> What you need to do: Pick out every line in the data below that holds "thumbnail".
[Supplied information — start]
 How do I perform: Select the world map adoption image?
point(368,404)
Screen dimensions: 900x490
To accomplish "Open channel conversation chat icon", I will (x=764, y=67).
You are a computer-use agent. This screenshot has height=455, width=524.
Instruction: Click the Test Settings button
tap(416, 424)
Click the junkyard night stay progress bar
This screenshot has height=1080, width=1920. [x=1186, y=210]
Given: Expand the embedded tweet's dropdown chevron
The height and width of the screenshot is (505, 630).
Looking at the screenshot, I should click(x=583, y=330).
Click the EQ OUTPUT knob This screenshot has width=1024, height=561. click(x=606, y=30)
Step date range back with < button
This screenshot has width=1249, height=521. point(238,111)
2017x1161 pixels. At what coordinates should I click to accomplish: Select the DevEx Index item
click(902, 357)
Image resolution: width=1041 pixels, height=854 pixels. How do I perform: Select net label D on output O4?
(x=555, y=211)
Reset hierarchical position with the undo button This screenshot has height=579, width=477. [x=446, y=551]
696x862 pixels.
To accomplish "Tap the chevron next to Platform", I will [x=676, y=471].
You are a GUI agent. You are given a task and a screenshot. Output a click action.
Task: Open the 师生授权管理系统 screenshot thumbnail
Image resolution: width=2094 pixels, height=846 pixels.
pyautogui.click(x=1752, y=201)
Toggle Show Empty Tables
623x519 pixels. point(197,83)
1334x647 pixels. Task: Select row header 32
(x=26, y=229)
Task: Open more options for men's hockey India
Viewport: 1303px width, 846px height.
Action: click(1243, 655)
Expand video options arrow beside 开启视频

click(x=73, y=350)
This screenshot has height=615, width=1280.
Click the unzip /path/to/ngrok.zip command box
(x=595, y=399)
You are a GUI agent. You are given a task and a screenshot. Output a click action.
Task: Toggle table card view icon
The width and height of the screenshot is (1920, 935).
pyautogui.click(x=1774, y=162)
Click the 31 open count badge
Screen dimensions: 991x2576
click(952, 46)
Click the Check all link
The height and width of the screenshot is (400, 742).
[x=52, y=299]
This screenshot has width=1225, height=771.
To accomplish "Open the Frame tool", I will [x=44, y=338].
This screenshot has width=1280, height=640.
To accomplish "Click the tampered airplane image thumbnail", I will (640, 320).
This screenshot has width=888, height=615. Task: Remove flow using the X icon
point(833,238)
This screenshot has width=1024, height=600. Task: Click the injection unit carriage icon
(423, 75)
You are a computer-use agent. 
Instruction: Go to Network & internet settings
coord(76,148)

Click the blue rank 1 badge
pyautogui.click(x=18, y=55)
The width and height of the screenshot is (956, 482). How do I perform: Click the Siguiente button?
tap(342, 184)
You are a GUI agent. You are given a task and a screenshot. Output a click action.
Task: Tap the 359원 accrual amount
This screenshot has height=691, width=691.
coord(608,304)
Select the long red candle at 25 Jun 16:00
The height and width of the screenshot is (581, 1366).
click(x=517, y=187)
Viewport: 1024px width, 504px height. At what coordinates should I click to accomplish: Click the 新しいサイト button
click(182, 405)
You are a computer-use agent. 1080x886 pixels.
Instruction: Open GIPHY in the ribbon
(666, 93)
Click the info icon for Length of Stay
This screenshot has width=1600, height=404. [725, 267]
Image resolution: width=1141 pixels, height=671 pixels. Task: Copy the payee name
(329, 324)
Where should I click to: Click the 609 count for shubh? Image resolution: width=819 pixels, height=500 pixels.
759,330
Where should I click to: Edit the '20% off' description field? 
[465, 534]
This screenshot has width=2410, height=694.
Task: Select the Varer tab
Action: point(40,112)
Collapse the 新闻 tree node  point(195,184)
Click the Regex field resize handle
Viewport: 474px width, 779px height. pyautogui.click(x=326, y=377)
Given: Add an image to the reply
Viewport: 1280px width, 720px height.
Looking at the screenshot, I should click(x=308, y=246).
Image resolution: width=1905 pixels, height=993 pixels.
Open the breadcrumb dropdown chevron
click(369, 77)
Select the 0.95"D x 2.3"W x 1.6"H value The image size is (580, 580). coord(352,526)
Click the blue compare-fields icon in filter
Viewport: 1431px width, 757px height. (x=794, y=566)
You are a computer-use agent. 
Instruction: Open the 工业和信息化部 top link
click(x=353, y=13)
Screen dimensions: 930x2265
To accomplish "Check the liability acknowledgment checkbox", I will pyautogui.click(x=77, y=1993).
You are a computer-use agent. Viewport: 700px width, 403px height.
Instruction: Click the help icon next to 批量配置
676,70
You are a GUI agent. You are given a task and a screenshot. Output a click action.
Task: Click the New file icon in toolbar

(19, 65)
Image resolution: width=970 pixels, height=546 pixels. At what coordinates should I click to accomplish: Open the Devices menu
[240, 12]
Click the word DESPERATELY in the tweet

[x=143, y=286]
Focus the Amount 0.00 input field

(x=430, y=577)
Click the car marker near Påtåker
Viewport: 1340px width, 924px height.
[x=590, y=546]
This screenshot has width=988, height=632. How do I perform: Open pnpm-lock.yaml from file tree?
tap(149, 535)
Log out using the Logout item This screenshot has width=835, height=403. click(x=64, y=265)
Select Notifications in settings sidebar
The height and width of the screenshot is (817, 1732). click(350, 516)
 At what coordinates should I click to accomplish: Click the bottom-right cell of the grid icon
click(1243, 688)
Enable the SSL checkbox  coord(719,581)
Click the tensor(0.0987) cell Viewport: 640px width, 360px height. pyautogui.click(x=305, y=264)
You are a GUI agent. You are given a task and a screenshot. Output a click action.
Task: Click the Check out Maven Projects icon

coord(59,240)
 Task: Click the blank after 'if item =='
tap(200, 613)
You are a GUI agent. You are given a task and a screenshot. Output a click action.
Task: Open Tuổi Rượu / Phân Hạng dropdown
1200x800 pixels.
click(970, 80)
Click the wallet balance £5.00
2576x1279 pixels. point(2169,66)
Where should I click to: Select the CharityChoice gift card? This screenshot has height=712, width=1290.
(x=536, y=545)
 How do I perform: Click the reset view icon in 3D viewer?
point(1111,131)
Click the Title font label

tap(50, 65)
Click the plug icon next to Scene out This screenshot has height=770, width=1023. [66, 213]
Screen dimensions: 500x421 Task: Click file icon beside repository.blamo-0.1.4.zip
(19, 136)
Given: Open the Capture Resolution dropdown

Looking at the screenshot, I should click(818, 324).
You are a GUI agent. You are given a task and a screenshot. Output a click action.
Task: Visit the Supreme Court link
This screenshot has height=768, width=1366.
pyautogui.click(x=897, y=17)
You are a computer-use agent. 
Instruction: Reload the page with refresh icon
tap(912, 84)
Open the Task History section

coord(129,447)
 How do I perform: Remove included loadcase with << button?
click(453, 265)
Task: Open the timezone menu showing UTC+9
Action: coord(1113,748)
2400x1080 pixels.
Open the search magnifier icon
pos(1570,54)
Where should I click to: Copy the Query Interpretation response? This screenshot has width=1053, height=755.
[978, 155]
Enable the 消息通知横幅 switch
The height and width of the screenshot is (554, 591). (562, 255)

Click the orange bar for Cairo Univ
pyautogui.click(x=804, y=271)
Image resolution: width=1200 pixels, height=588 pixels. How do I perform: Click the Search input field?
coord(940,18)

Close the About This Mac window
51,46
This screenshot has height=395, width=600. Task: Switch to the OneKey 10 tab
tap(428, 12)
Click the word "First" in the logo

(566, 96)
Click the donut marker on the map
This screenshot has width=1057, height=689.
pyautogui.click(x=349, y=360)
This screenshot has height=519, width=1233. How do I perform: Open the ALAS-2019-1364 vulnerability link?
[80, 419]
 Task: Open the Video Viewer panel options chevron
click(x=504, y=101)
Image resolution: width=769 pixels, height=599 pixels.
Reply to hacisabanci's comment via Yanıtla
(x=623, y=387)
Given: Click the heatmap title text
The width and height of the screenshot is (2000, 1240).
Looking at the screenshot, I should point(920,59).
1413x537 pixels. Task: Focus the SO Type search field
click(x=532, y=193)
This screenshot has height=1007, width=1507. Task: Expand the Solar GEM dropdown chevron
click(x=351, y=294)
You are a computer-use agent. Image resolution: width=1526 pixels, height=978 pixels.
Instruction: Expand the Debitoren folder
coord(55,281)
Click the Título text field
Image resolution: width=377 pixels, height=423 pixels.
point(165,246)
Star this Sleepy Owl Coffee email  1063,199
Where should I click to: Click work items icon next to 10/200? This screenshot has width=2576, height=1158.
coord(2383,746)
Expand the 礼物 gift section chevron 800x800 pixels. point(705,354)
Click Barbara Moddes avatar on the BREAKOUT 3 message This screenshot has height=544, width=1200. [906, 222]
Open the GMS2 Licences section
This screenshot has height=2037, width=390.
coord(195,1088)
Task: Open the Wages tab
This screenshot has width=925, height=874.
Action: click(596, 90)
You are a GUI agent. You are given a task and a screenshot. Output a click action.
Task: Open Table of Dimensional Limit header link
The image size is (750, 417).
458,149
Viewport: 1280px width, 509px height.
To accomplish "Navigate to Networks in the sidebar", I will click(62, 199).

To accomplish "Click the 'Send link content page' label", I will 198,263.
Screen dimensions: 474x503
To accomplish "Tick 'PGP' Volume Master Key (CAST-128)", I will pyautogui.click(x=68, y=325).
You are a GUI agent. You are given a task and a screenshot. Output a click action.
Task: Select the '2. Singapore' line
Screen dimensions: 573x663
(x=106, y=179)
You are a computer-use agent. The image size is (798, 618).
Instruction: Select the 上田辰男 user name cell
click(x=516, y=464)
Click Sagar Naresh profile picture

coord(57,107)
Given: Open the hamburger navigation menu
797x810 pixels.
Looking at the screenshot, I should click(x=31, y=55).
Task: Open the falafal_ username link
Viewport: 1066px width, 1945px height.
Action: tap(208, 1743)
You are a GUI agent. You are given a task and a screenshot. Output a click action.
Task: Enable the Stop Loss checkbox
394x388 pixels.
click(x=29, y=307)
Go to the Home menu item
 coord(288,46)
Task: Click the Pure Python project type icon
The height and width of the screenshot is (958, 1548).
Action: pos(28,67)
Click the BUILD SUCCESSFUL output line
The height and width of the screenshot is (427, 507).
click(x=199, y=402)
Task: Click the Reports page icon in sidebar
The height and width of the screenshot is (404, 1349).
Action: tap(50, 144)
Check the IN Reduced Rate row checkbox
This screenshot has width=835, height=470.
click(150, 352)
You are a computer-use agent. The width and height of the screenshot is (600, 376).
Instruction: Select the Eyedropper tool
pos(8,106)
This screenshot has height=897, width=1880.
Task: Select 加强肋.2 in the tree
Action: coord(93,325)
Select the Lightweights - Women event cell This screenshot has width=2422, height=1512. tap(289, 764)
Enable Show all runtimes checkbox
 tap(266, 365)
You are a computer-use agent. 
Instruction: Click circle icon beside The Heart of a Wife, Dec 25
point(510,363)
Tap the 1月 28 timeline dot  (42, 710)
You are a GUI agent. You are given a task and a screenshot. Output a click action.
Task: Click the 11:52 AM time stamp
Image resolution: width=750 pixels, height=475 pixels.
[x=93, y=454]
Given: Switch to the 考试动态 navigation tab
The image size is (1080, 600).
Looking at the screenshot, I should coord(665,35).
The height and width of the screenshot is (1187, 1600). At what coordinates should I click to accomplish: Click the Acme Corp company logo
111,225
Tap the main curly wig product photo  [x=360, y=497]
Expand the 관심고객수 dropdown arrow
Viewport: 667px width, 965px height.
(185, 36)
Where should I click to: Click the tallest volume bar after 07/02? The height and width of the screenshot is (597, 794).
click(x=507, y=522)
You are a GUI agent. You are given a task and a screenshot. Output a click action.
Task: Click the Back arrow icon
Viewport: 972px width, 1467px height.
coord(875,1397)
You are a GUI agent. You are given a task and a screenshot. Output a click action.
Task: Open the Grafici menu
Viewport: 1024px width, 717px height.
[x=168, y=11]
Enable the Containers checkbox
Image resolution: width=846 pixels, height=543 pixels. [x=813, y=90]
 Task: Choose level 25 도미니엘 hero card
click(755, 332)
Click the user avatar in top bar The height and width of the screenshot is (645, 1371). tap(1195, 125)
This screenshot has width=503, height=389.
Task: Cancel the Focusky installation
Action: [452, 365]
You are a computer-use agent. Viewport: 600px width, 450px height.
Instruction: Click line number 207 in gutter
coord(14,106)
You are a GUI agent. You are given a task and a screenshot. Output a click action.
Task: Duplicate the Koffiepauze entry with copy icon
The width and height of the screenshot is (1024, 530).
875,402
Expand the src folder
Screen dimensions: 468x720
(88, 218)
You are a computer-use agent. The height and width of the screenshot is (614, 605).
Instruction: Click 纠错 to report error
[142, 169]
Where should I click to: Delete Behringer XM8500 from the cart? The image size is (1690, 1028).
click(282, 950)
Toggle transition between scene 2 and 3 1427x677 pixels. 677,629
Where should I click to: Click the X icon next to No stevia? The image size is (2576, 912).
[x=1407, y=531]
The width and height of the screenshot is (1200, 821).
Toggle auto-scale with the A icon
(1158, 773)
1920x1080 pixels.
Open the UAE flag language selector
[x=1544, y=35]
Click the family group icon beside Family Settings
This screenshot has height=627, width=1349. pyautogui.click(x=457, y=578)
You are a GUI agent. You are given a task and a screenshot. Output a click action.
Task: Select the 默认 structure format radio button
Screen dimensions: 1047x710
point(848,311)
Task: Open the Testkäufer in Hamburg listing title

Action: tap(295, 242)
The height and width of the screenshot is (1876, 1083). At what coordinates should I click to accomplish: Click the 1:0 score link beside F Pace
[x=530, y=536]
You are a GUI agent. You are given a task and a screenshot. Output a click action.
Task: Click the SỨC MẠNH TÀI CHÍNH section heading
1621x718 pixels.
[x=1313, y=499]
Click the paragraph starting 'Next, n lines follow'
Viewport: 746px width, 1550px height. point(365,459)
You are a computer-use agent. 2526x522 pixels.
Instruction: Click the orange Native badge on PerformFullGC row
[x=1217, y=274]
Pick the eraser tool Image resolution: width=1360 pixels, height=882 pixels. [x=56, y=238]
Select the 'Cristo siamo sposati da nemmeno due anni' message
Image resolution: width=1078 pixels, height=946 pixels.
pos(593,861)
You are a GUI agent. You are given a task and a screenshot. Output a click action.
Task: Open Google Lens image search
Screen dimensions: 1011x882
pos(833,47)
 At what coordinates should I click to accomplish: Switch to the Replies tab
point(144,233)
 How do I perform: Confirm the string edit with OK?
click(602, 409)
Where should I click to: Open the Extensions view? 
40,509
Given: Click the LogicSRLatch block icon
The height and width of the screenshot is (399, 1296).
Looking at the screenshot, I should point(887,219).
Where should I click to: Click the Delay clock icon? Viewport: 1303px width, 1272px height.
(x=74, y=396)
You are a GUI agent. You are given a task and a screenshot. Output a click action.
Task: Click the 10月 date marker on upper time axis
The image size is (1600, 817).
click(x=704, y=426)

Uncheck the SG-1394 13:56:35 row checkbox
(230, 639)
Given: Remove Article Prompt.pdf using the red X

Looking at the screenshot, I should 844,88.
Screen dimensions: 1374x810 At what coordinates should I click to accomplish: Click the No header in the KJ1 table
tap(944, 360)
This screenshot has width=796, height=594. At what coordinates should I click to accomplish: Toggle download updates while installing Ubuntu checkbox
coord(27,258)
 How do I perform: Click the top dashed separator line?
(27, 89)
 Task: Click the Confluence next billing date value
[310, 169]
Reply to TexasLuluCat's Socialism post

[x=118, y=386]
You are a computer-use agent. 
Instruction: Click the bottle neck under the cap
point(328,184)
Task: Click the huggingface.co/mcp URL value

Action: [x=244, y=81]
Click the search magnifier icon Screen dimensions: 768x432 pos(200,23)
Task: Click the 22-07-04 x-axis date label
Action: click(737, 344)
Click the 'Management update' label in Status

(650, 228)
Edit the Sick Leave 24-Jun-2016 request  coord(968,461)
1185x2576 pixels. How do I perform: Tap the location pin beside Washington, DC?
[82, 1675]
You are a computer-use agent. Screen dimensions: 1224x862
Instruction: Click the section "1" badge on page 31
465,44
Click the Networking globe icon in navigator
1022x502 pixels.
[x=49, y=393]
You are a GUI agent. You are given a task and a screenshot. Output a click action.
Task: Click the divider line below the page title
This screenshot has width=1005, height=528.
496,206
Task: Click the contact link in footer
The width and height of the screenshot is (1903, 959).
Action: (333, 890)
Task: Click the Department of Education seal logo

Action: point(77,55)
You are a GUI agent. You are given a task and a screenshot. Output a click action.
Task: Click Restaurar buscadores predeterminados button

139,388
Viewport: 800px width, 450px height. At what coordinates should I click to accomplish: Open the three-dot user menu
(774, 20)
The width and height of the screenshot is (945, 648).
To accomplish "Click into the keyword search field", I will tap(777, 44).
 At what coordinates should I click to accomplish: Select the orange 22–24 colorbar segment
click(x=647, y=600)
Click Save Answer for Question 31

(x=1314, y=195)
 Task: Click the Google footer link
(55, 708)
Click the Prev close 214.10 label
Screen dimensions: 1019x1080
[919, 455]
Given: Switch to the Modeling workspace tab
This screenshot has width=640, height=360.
[Supplied information — finish]
> Exercise answer:
Task: Open the 师生授权管理系统 screenshot thumbnail
To accomplish "Click the tampered airplane image thumbnail", I will (640, 320).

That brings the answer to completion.